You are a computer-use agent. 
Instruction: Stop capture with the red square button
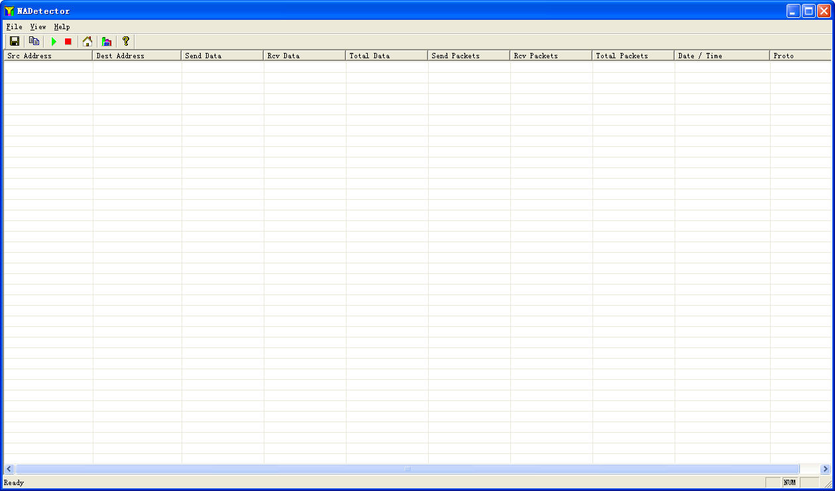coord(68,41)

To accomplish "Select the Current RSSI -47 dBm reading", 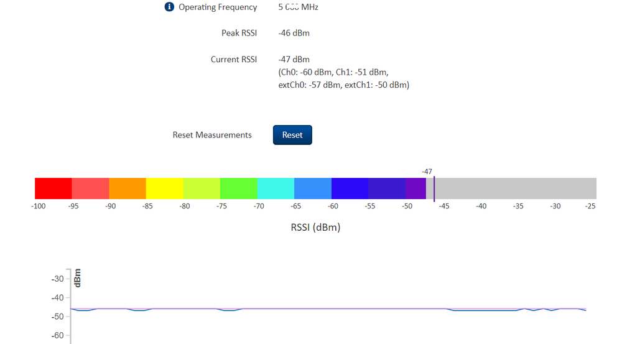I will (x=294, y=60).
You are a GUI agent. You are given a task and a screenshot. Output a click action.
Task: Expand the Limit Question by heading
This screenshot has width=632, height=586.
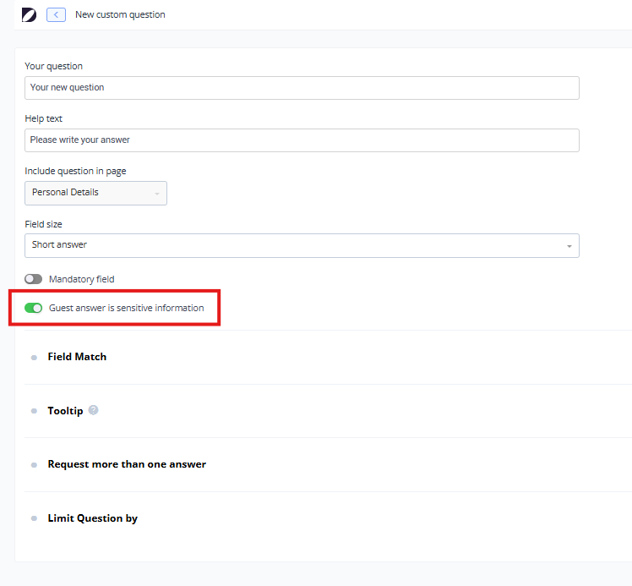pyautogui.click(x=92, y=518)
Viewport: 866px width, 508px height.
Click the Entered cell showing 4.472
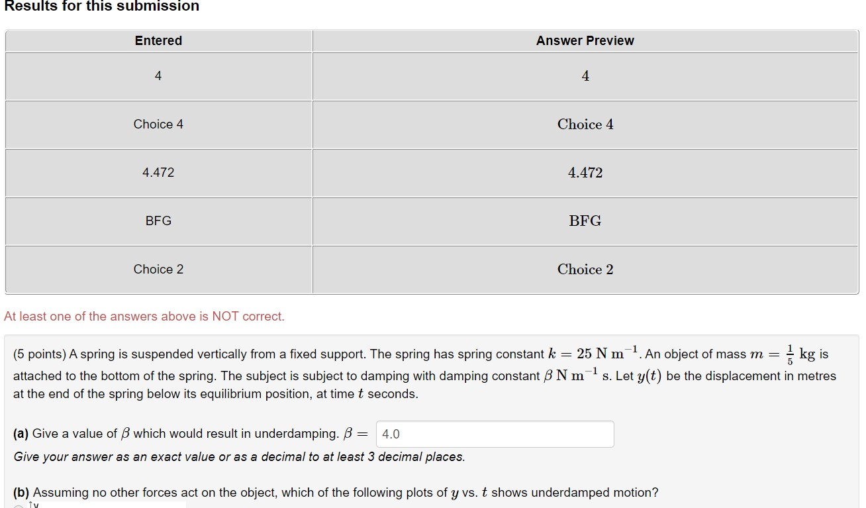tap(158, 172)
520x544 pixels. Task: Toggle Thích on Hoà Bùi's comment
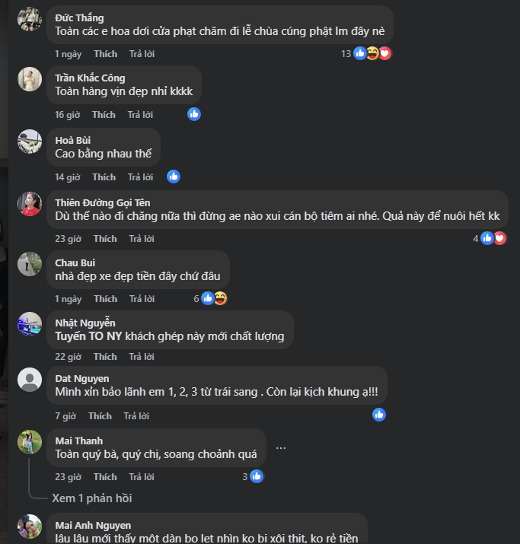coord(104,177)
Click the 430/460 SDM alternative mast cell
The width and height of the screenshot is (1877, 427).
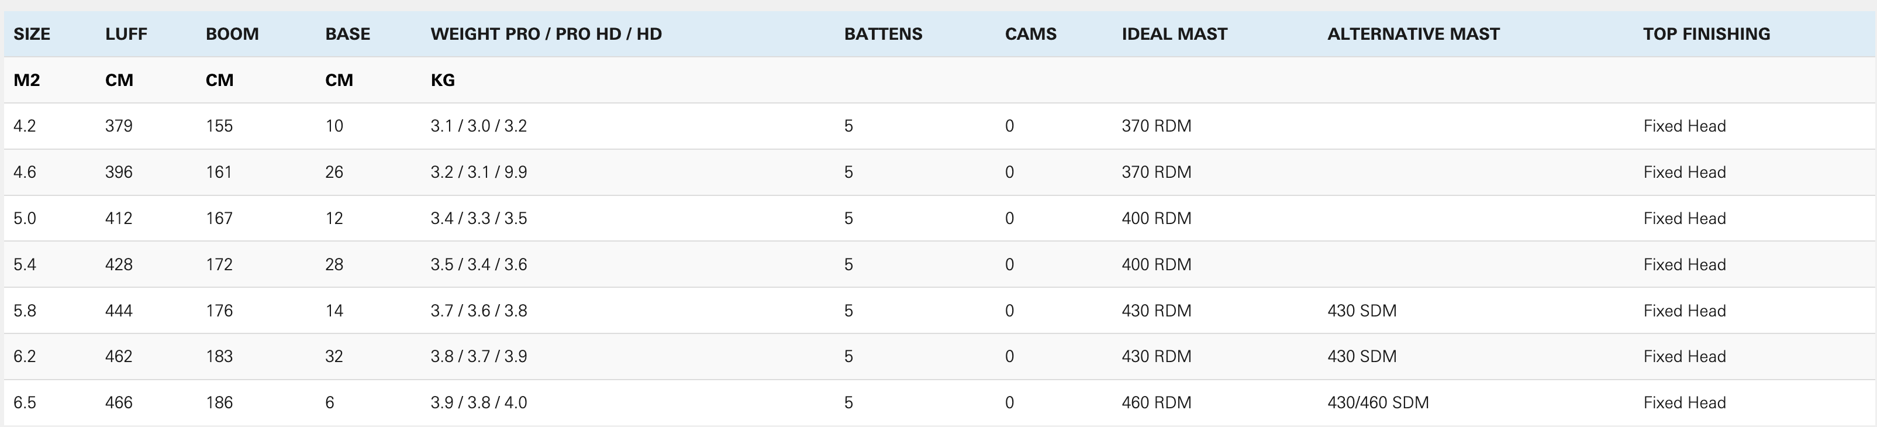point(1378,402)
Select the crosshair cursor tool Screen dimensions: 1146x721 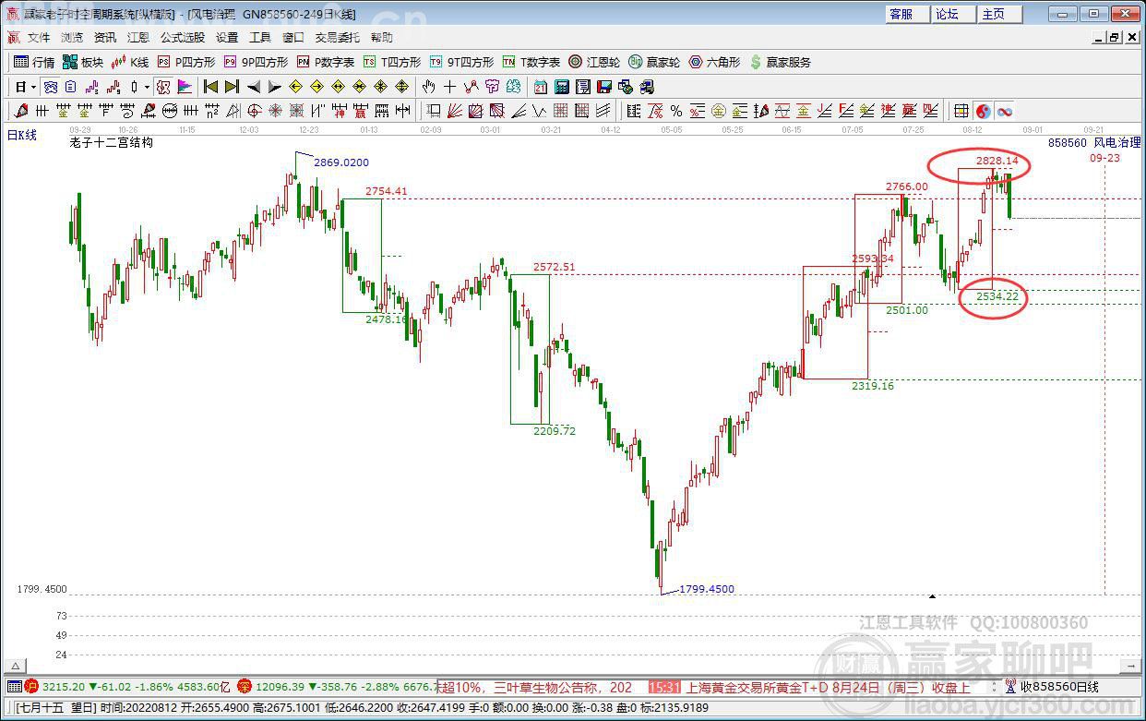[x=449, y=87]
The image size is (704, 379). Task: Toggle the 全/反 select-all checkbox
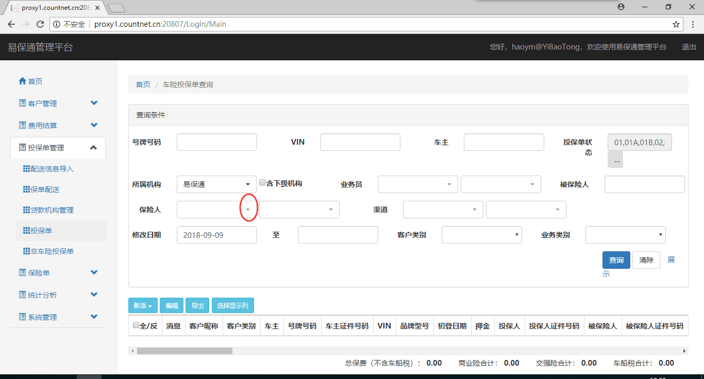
━━━━━━━━
» TASK STATEMENT
Copy out each line of the records above that includes "agent".

» RESULT OF THE EXERCISE
You are a computer-use agent. 
You are a GUI agent. You are given a task and a screenshot. Output a click action.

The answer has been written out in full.